╭─ Records provided

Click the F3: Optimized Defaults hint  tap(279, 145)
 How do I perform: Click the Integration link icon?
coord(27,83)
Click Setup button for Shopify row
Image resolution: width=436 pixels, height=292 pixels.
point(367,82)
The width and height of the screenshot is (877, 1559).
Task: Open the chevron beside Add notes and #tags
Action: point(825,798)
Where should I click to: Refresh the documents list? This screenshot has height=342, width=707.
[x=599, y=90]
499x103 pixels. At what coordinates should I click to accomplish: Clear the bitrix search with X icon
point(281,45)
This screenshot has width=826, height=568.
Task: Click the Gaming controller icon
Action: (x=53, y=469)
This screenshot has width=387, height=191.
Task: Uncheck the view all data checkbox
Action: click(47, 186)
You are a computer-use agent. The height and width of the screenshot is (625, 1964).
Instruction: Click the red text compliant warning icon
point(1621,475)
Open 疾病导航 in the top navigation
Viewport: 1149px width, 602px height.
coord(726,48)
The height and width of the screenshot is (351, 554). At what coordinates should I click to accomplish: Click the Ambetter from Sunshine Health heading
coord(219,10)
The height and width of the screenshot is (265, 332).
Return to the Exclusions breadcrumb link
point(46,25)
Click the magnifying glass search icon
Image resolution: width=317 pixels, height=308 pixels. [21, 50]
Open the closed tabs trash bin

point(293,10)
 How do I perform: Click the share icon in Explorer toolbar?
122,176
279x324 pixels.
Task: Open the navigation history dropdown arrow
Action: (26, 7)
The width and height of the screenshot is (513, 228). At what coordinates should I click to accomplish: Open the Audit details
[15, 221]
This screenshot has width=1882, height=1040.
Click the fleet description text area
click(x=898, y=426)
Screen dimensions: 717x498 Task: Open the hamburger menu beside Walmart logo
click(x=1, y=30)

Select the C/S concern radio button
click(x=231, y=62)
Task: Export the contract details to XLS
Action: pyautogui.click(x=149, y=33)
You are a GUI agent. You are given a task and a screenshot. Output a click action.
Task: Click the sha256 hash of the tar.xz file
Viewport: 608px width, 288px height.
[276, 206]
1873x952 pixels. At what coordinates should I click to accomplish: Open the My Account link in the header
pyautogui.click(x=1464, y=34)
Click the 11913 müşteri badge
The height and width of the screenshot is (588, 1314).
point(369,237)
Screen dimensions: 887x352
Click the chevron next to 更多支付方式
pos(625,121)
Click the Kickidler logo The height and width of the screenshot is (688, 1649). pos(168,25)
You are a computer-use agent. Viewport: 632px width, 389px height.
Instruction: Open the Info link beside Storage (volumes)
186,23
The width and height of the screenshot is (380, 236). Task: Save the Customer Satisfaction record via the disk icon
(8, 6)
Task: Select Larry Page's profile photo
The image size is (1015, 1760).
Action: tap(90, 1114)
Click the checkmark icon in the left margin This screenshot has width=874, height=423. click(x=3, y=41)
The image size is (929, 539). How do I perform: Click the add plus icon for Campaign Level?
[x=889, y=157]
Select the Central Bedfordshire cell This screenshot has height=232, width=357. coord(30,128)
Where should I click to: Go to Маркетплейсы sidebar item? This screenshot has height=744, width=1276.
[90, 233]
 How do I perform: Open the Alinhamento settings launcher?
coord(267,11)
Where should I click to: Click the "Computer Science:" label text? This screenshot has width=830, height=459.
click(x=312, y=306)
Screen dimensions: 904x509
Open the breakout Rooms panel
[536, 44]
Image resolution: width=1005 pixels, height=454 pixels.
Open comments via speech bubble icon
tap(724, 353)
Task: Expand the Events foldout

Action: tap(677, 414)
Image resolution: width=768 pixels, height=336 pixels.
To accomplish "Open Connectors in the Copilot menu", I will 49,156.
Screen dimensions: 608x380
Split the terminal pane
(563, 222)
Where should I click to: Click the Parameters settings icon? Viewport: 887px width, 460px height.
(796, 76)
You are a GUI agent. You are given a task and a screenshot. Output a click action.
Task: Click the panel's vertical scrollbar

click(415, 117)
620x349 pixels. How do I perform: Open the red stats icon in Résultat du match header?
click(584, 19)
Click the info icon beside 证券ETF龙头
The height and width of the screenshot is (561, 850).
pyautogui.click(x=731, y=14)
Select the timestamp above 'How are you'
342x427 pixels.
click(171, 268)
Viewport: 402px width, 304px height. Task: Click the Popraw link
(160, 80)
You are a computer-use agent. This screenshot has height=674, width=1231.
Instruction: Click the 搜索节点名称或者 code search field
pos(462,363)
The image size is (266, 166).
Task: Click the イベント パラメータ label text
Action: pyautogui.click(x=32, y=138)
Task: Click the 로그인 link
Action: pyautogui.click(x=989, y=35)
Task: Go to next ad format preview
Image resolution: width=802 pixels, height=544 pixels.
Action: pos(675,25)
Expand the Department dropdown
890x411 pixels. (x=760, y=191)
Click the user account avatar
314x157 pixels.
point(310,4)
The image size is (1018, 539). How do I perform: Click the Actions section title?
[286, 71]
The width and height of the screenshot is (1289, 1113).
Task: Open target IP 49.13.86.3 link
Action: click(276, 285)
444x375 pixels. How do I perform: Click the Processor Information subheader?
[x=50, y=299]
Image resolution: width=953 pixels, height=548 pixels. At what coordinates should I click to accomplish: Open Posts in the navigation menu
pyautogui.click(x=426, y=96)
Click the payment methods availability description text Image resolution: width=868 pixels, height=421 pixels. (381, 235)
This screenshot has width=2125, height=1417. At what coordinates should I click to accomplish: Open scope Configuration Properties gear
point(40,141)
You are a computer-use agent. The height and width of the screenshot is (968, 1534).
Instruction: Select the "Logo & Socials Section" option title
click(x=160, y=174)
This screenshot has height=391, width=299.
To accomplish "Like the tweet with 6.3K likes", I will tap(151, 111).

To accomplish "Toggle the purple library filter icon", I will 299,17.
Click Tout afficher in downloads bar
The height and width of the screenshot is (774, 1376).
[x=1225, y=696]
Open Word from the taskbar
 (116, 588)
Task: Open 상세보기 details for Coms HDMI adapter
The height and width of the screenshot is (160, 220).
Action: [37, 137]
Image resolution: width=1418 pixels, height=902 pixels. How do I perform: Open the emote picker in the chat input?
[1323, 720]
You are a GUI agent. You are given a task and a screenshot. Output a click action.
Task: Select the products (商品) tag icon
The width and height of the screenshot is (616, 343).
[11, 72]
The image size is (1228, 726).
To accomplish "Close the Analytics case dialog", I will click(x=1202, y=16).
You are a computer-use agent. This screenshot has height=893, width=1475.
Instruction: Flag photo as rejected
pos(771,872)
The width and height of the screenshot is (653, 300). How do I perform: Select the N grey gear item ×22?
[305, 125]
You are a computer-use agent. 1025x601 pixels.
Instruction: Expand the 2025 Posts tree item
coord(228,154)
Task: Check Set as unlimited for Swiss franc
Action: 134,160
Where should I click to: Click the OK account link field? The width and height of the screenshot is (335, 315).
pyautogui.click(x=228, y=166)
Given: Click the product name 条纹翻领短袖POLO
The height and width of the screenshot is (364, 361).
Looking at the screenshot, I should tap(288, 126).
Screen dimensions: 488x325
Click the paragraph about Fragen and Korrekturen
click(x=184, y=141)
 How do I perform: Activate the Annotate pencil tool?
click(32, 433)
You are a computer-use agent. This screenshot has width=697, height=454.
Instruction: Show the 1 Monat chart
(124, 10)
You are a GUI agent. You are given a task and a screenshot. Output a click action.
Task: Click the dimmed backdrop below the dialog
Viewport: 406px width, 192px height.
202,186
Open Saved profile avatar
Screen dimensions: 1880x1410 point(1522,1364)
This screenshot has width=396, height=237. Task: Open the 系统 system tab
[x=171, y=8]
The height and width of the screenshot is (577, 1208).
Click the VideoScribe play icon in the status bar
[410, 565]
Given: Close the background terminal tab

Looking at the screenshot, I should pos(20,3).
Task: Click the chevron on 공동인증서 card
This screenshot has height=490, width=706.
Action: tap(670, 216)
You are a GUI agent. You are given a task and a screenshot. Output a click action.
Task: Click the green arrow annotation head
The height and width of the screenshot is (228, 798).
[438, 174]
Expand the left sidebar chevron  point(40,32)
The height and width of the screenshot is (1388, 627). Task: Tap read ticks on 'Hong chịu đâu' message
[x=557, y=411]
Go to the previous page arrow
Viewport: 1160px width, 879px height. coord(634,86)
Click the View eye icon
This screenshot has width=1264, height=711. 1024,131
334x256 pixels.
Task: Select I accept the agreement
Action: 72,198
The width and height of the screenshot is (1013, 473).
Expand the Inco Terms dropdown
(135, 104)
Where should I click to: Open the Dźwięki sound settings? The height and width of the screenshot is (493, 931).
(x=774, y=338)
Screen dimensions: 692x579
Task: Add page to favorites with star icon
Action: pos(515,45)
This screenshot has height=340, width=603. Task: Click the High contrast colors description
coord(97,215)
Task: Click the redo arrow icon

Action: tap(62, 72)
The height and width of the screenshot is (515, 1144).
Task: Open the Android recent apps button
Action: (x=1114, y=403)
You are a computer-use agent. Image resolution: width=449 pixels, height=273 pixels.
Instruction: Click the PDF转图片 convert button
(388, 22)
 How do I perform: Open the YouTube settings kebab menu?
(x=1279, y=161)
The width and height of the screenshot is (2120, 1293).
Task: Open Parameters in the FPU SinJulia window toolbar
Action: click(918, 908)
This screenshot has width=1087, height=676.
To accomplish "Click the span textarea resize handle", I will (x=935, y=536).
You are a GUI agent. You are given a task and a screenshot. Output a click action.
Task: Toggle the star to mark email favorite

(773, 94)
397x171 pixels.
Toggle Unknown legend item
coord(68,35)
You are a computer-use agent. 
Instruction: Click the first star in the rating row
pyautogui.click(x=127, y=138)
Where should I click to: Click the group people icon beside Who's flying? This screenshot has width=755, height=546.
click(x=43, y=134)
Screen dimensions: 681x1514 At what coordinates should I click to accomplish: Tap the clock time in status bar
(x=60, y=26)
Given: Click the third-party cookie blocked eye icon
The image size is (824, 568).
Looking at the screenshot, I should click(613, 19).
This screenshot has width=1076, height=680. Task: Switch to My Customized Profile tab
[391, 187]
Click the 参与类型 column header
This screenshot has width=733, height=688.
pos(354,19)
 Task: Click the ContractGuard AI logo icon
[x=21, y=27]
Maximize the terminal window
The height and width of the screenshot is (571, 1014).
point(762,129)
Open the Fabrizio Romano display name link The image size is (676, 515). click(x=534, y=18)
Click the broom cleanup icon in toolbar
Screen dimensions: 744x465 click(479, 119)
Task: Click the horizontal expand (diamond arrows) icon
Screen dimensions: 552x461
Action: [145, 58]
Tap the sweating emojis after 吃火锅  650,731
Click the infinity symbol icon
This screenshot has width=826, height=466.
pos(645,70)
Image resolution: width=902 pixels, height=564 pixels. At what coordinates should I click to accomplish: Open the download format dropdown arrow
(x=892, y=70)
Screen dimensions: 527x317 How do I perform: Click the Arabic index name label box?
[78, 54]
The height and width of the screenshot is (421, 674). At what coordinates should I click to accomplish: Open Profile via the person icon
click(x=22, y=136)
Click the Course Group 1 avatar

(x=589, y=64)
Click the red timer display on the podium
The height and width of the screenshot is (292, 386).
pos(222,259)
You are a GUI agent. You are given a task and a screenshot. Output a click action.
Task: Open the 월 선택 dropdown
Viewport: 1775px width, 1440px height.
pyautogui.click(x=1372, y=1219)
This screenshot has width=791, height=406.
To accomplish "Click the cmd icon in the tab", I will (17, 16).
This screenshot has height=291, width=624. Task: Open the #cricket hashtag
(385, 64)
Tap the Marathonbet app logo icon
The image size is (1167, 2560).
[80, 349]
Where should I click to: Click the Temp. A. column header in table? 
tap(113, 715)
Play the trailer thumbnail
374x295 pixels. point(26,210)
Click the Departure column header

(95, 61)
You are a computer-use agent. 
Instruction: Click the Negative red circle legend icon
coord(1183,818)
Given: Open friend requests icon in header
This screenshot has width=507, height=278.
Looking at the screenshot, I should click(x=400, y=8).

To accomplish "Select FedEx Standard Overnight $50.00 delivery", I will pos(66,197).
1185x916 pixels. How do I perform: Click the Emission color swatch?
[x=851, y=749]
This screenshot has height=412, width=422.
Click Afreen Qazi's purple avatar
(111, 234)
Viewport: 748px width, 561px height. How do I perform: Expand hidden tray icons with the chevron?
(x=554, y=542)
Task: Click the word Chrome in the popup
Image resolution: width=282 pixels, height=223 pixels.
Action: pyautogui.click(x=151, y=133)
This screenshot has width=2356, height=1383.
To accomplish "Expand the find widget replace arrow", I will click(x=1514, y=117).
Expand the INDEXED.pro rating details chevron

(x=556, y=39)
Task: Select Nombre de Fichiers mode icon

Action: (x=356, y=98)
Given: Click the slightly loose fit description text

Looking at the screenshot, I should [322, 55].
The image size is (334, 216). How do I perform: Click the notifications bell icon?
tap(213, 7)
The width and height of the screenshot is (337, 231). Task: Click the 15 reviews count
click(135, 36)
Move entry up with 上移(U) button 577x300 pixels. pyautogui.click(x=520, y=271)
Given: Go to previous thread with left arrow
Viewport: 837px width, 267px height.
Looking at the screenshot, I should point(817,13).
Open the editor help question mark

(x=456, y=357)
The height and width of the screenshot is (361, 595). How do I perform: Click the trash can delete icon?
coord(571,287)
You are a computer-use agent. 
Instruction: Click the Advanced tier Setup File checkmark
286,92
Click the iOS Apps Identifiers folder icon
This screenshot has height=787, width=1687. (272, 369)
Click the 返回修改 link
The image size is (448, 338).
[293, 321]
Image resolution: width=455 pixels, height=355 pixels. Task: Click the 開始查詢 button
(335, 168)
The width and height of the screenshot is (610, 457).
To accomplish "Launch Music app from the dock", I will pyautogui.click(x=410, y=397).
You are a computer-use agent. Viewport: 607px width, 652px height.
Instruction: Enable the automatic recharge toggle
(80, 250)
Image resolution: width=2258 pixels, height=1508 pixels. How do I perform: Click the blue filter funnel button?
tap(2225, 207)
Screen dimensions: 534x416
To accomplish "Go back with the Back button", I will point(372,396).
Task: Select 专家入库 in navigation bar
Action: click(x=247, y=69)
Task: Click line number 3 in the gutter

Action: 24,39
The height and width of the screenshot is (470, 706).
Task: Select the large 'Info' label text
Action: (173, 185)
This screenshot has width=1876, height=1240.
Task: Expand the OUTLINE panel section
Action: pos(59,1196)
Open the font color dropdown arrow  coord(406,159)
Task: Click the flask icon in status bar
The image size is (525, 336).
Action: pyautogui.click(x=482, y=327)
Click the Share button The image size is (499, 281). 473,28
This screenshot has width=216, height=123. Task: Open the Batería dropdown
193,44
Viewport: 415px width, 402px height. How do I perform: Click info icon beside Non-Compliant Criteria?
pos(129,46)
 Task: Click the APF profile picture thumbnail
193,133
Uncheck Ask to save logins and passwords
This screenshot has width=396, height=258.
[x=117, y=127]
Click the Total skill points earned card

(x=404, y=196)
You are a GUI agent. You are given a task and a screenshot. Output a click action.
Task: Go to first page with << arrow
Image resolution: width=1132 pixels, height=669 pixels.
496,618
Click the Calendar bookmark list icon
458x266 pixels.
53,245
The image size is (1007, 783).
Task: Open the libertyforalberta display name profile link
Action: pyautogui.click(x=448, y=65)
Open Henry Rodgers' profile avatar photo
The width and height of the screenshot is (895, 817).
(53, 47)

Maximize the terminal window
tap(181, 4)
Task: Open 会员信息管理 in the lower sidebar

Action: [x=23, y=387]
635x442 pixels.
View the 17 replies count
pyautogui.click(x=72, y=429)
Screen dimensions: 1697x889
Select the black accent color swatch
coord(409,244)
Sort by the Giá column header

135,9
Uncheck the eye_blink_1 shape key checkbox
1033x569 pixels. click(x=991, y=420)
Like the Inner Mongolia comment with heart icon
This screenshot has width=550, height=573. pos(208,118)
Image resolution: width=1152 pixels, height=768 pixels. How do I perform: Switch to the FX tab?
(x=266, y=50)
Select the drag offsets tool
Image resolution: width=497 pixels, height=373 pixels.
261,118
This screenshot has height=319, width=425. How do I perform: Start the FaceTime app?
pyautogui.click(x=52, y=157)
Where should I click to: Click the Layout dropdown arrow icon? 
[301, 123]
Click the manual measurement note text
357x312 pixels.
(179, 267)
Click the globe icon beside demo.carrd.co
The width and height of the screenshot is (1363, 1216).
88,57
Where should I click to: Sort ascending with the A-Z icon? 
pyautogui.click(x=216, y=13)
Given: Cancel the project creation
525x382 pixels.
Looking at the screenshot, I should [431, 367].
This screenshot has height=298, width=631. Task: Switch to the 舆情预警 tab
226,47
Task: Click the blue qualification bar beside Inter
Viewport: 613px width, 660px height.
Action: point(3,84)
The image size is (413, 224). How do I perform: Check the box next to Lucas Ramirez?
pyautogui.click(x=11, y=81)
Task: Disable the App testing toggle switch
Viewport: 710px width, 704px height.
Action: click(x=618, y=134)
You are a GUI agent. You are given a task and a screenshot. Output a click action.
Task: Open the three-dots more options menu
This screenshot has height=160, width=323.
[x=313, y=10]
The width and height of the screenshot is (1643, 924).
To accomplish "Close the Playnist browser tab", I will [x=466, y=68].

╰─

→ **Exercise task**: Gather every line in the entries above that contains the word "checkmark", treating uppercase and lowercase as different.

→ **Response below**:
Click the checkmark icon in the left margin This screenshot has width=874, height=423. click(x=3, y=41)
Instruction: Click the Advanced tier Setup File checkmark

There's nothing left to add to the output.